──────── Data for this exercise
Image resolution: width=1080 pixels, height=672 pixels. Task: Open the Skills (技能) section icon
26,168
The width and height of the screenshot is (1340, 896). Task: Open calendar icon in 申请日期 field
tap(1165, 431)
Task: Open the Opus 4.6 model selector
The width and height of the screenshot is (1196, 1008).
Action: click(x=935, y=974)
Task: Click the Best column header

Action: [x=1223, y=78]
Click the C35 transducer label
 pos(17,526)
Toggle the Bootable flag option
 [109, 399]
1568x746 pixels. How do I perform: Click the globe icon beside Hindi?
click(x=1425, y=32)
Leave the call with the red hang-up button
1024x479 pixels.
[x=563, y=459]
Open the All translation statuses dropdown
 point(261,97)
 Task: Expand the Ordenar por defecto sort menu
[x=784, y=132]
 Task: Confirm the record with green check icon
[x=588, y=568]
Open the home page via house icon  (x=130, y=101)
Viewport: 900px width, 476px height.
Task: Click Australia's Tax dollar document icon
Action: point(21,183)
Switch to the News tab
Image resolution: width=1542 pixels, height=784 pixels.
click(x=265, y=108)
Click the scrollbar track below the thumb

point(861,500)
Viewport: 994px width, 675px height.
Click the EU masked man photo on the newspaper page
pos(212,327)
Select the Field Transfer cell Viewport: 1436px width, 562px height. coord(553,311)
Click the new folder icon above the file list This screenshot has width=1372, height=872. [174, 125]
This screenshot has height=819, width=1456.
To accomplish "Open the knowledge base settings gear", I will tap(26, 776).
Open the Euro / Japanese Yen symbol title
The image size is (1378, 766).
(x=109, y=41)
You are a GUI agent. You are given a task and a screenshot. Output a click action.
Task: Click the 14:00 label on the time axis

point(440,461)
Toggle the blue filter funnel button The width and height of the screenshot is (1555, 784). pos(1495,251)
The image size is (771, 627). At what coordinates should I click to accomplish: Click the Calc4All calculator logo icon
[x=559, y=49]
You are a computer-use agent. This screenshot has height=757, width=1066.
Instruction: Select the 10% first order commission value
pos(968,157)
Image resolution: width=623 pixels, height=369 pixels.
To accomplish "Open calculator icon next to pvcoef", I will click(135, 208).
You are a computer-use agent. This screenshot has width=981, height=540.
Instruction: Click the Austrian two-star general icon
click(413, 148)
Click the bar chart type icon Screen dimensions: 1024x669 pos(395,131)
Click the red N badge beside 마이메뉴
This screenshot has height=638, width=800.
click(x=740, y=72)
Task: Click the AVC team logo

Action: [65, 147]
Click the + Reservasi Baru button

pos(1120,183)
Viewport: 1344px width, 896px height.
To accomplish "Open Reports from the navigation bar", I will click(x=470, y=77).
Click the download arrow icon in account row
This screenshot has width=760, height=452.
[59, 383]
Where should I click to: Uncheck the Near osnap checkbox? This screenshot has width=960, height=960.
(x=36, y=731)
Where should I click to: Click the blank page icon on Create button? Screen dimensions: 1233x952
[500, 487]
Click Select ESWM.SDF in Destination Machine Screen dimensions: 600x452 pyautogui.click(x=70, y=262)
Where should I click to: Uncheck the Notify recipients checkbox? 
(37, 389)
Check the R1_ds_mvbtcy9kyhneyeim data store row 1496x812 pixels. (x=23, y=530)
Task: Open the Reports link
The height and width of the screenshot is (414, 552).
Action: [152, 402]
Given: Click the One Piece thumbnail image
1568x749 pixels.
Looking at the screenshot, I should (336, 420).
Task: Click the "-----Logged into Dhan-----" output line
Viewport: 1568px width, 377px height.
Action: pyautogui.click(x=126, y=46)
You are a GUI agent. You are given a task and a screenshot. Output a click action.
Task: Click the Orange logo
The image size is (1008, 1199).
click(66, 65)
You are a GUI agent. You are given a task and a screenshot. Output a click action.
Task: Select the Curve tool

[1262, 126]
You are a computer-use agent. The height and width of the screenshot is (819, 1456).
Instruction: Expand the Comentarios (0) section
────────────────
Task to carry out:
Reproduce all of the material above line for line, with no changes.

Output for this exercise:
Image resolution: width=1080 pixels, height=672 pixels. Task: Open the Skills (技能) section icon
26,168
The width and height of the screenshot is (1340, 896). Task: Open calendar icon in 申请日期 field
tap(1165, 431)
Task: Open the Opus 4.6 model selector
The width and height of the screenshot is (1196, 1008).
Action: click(x=935, y=974)
Task: Click the Best column header

Action: [x=1223, y=78]
Click the C35 transducer label
 pos(17,526)
Toggle the Bootable flag option
 [109, 399]
1568x746 pixels. How do I perform: Click the globe icon beside Hindi?
click(x=1425, y=32)
Leave the call with the red hang-up button
1024x479 pixels.
[x=563, y=459]
Open the All translation statuses dropdown
 point(261,97)
 Task: Expand the Ordenar por defecto sort menu
[x=784, y=132]
 Task: Confirm the record with green check icon
[x=588, y=568]
Open the home page via house icon  (x=130, y=101)
Viewport: 900px width, 476px height.
Task: Click Australia's Tax dollar document icon
Action: point(21,183)
Switch to the News tab
Image resolution: width=1542 pixels, height=784 pixels.
click(x=265, y=108)
Click the scrollbar track below the thumb

point(861,500)
Viewport: 994px width, 675px height.
Click the EU masked man photo on the newspaper page
pos(212,327)
Select the Field Transfer cell Viewport: 1436px width, 562px height. coord(553,311)
Click the new folder icon above the file list This screenshot has width=1372, height=872. [174, 125]
This screenshot has height=819, width=1456.
To accomplish "Open the knowledge base settings gear", I will tap(26, 776).
Open the Euro / Japanese Yen symbol title
The image size is (1378, 766).
(x=109, y=41)
You are a GUI agent. You are given a task and a screenshot. Output a click action.
Task: Click the 14:00 label on the time axis

point(440,461)
Toggle the blue filter funnel button The width and height of the screenshot is (1555, 784). pos(1495,251)
The image size is (771, 627). At what coordinates should I click to accomplish: Click the Calc4All calculator logo icon
[x=559, y=49]
You are a computer-use agent. This screenshot has height=757, width=1066.
Instruction: Select the 10% first order commission value
pos(968,157)
Image resolution: width=623 pixels, height=369 pixels.
To accomplish "Open calculator icon next to pvcoef", I will click(135, 208).
You are a computer-use agent. This screenshot has width=981, height=540.
Instruction: Click the Austrian two-star general icon
click(413, 148)
Click the bar chart type icon Screen dimensions: 1024x669 pos(395,131)
Click the red N badge beside 마이메뉴
This screenshot has height=638, width=800.
click(x=740, y=72)
Task: Click the AVC team logo

Action: [65, 147]
Click the + Reservasi Baru button

pos(1120,183)
Viewport: 1344px width, 896px height.
To accomplish "Open Reports from the navigation bar", I will click(x=470, y=77).
Click the download arrow icon in account row
This screenshot has width=760, height=452.
[59, 383]
Where should I click to: Uncheck the Near osnap checkbox? This screenshot has width=960, height=960.
(x=36, y=731)
Where should I click to: Click the blank page icon on Create button? Screen dimensions: 1233x952
[500, 487]
Click Select ESWM.SDF in Destination Machine Screen dimensions: 600x452 pyautogui.click(x=70, y=262)
Where should I click to: Uncheck the Notify recipients checkbox? 
(37, 389)
Check the R1_ds_mvbtcy9kyhneyeim data store row 1496x812 pixels. (x=23, y=530)
Task: Open the Reports link
The height and width of the screenshot is (414, 552).
Action: [152, 402]
Given: Click the One Piece thumbnail image
1568x749 pixels.
Looking at the screenshot, I should (336, 420).
Task: Click the "-----Logged into Dhan-----" output line
Viewport: 1568px width, 377px height.
Action: pyautogui.click(x=126, y=46)
You are a GUI agent. You are given a task and a screenshot. Output a click action.
Task: Click the Orange logo
The image size is (1008, 1199).
click(66, 65)
You are a GUI agent. You are given a task and a screenshot. Output a click action.
Task: Select the Curve tool

[1262, 126]
You are a computer-use agent. The height and width of the screenshot is (819, 1456).
Instruction: Expand the Comentarios (0) section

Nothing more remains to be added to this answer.